Unfathomable Choice
Wholly depraved tragedies cause one to wish that they go unreported. Our community has recently learned that over the course of a decade one woman gave birth to seven children. She has apparently admitted to killing six of the babies and said that the seventh was still born. The current home owners made the discovery while cleaning out a garage. Every aspect of the story causes my heart and brain to seemingly stop and race at the same time. Each attempt to place this horror into perspective fails as I flutter between hyperactive evaluation and stoic contemplation.
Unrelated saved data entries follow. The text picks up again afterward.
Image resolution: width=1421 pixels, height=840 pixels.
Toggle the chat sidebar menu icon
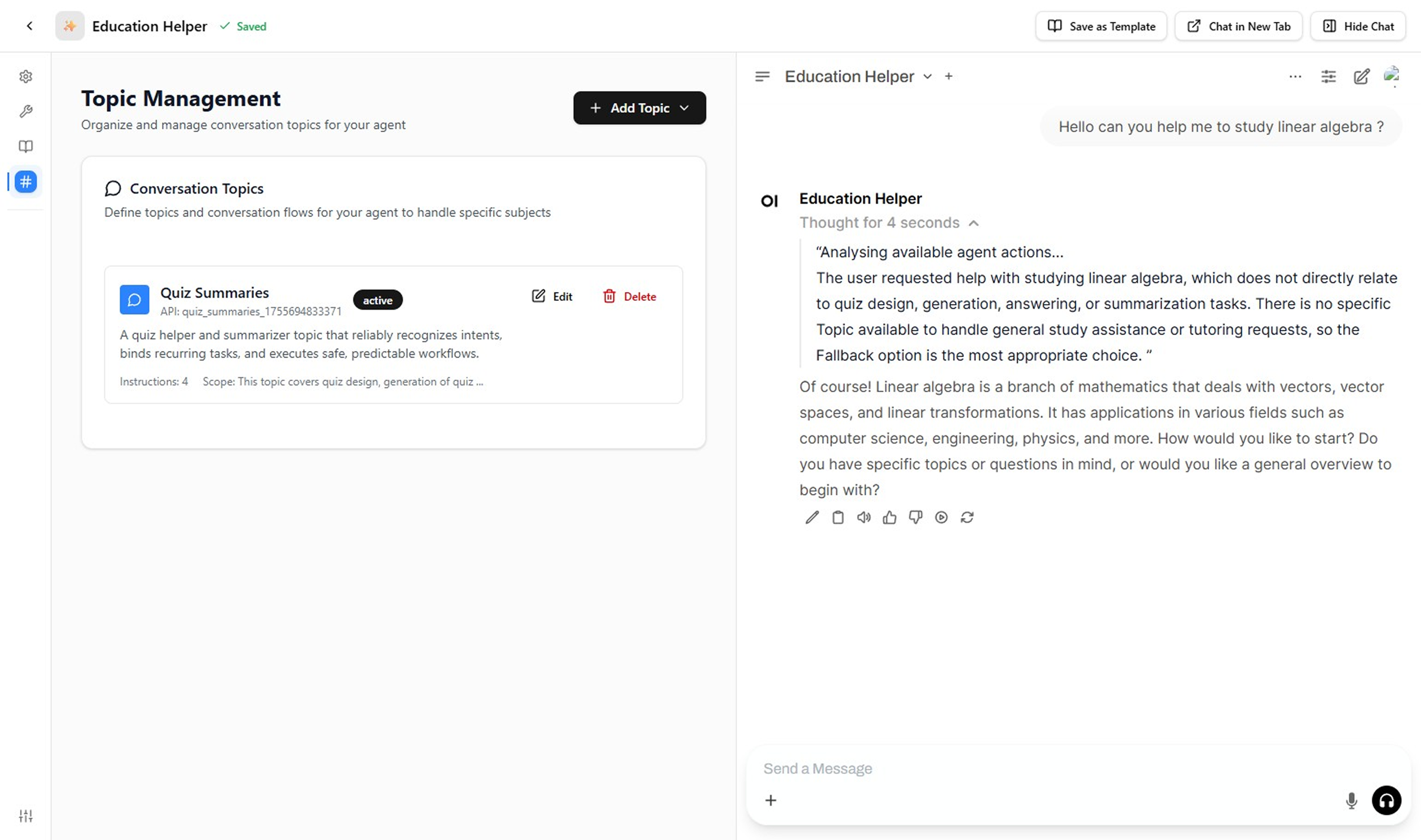tap(762, 77)
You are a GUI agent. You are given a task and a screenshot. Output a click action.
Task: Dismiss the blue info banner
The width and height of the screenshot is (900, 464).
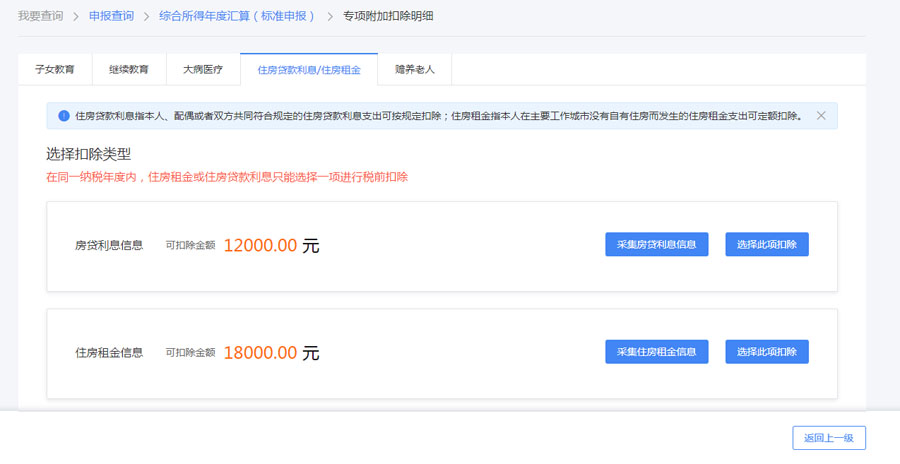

I am unaware of any personal connection to this situation but my interest exceeds mere morbid curiosity. This event compels a penetrating and powerful review of humanity and just what it means to be human. It seems that the initial reaction causes us to seek an understanding as to why these things happen. We search for explanations to frame the inexplicable. We find comfort in labels of mental illness, psychotic breaks, postpartum depression and any number of other diagnoses. Diagnoses that few of us understand, even if we own a copy of the DSM-V.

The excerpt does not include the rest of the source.